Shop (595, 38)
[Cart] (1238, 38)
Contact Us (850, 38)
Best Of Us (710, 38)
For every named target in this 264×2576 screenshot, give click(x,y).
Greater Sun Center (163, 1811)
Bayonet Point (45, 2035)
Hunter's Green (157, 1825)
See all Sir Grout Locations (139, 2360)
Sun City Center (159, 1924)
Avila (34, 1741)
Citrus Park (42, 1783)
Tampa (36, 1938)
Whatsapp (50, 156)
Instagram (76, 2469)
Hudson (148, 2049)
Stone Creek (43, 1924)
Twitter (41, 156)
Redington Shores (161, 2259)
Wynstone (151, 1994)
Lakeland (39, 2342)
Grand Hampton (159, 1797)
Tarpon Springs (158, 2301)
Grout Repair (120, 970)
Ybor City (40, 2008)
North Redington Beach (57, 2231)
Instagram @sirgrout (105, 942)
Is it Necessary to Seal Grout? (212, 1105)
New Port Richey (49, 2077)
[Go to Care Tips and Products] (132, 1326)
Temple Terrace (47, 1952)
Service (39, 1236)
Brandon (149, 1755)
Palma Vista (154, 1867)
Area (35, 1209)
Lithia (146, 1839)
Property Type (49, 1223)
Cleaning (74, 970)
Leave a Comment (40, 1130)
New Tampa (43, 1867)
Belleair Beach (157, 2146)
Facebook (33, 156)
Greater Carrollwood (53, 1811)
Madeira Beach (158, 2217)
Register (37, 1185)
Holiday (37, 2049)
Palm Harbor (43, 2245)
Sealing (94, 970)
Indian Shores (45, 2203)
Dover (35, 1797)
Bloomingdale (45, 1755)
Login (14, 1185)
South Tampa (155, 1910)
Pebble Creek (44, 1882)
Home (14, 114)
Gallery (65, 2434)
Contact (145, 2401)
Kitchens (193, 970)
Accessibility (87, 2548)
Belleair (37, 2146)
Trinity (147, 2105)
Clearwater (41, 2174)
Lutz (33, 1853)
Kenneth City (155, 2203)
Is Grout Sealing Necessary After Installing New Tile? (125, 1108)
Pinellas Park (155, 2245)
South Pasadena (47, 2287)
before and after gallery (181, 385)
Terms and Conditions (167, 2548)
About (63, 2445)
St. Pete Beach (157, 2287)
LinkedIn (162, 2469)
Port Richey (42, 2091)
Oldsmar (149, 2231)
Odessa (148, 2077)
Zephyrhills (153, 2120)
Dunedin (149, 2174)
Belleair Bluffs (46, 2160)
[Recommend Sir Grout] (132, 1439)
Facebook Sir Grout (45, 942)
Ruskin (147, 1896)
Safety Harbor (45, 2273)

Your instructions: Your task is to restate, word for word, only those lines above that fall between the line holding "before and after gallery (181, 385)" and the line holding "[Recommend Sir Grout] (132, 1439)", inclusive.

Your response:
before and after gallery (181, 385)
Terms and Conditions (167, 2548)
About (63, 2445)
St. Pete Beach (157, 2287)
LinkedIn (162, 2469)
Port Richey (42, 2091)
Oldsmar (149, 2231)
Odessa (148, 2077)
Zephyrhills (153, 2120)
Dunedin (149, 2174)
Belleair Bluffs (46, 2160)
[Recommend Sir Grout] (132, 1439)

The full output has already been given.